#### [Data shown]
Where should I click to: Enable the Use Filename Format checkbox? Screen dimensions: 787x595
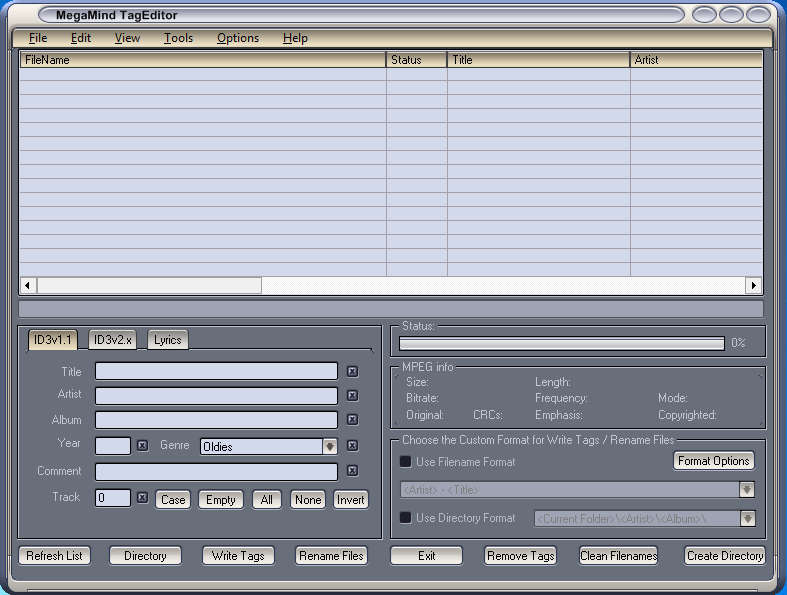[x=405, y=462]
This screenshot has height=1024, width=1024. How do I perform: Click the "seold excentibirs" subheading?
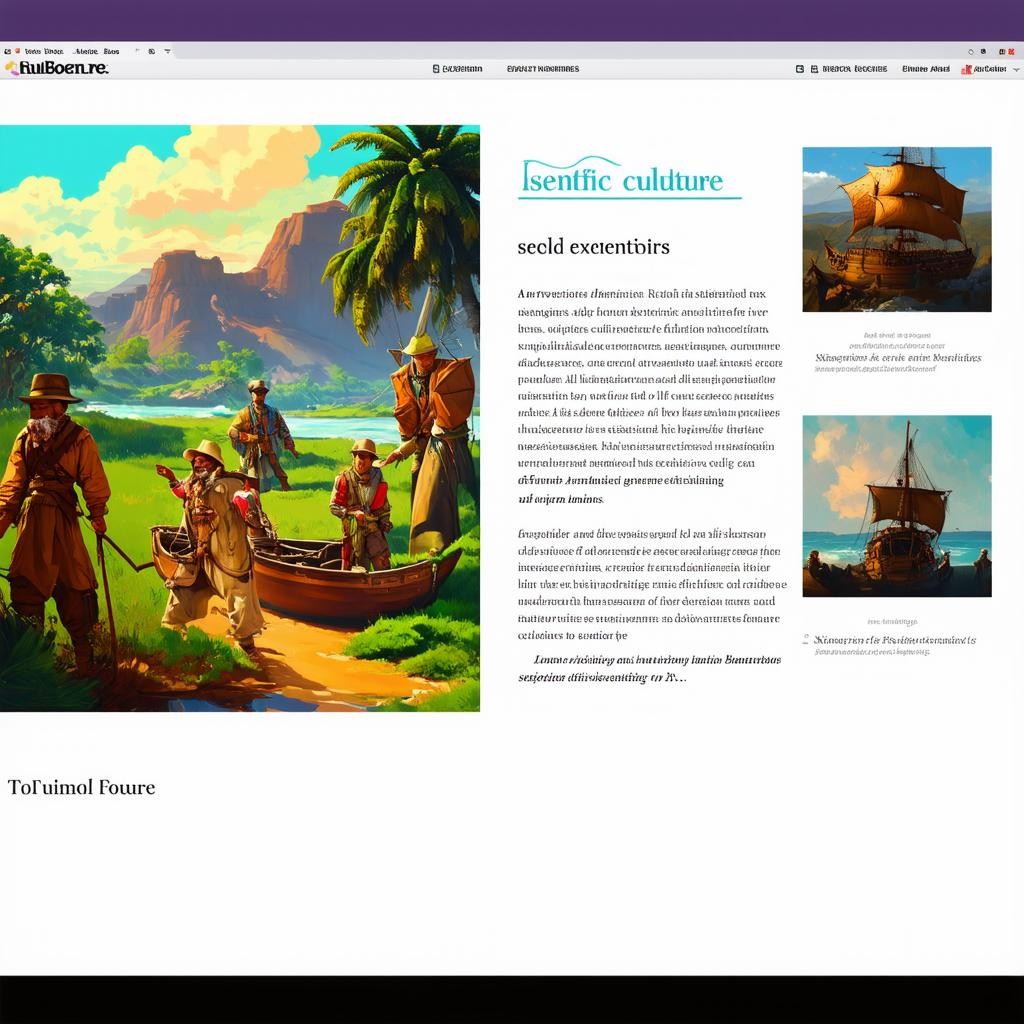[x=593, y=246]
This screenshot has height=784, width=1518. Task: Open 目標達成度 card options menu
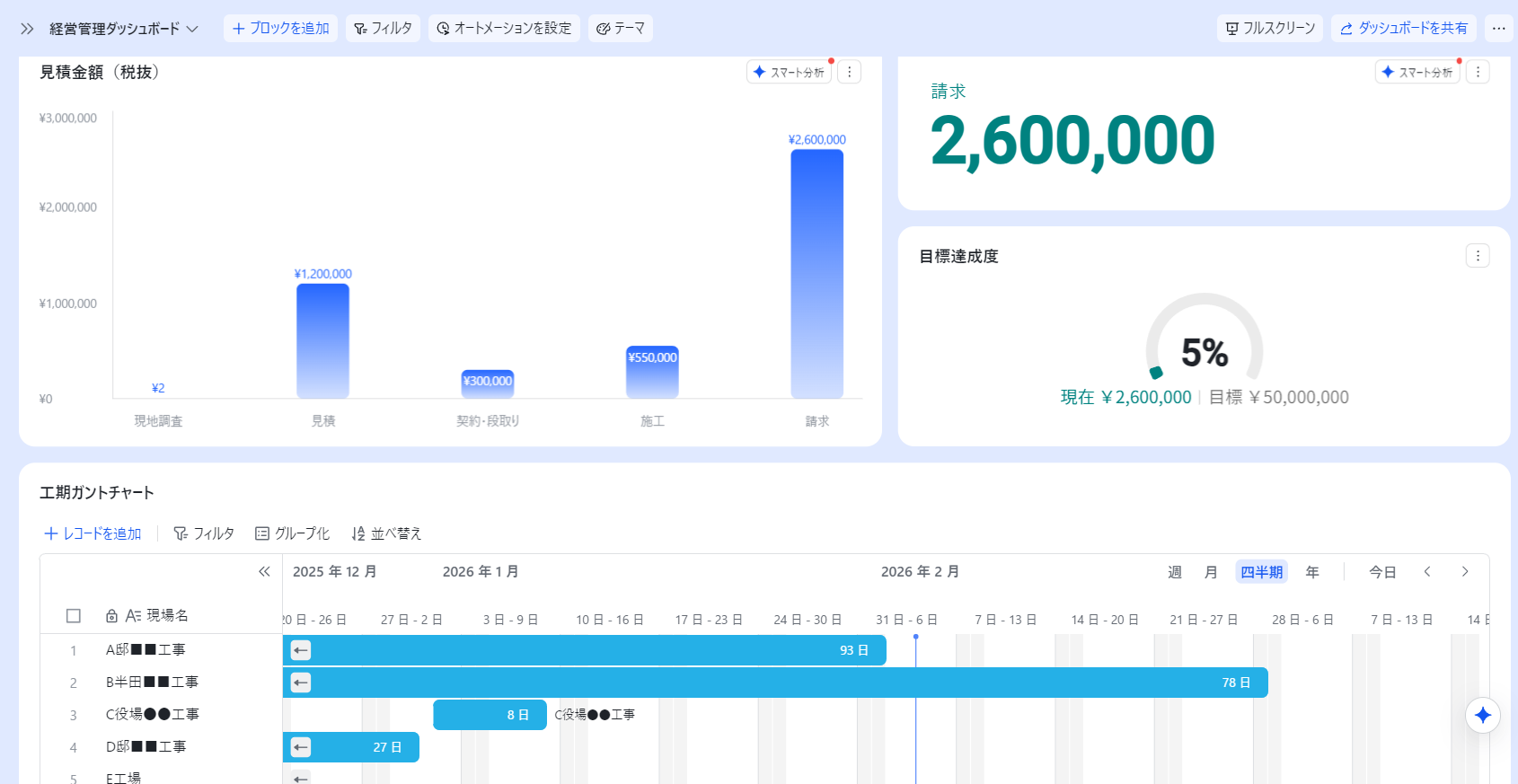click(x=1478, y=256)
...
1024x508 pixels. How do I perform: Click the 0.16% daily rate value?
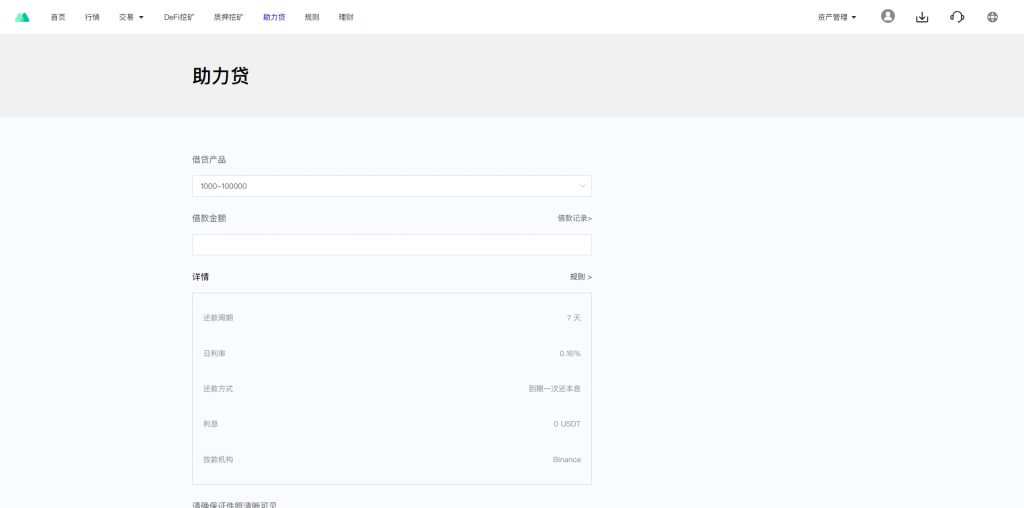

#### [Goal]
Can you give the rows again in full, starting at the line that contains "Where should I" and ending at the line that contains "click(x=1478, y=256)", with -111 added to every coordinate in the answers and the pictures left out?

#### [Output for this exercise]
Where should I click to: Enable the Use Filename Format checkbox? Screen dimensions: 787x595
[x=294, y=351]
This screenshot has height=1024, width=1024. How do I perform: Click the "seold excentibirs" subheading?
[x=482, y=135]
This screenshot has height=784, width=1518. Task: Open 目標達成度 card options menu
click(x=1367, y=145)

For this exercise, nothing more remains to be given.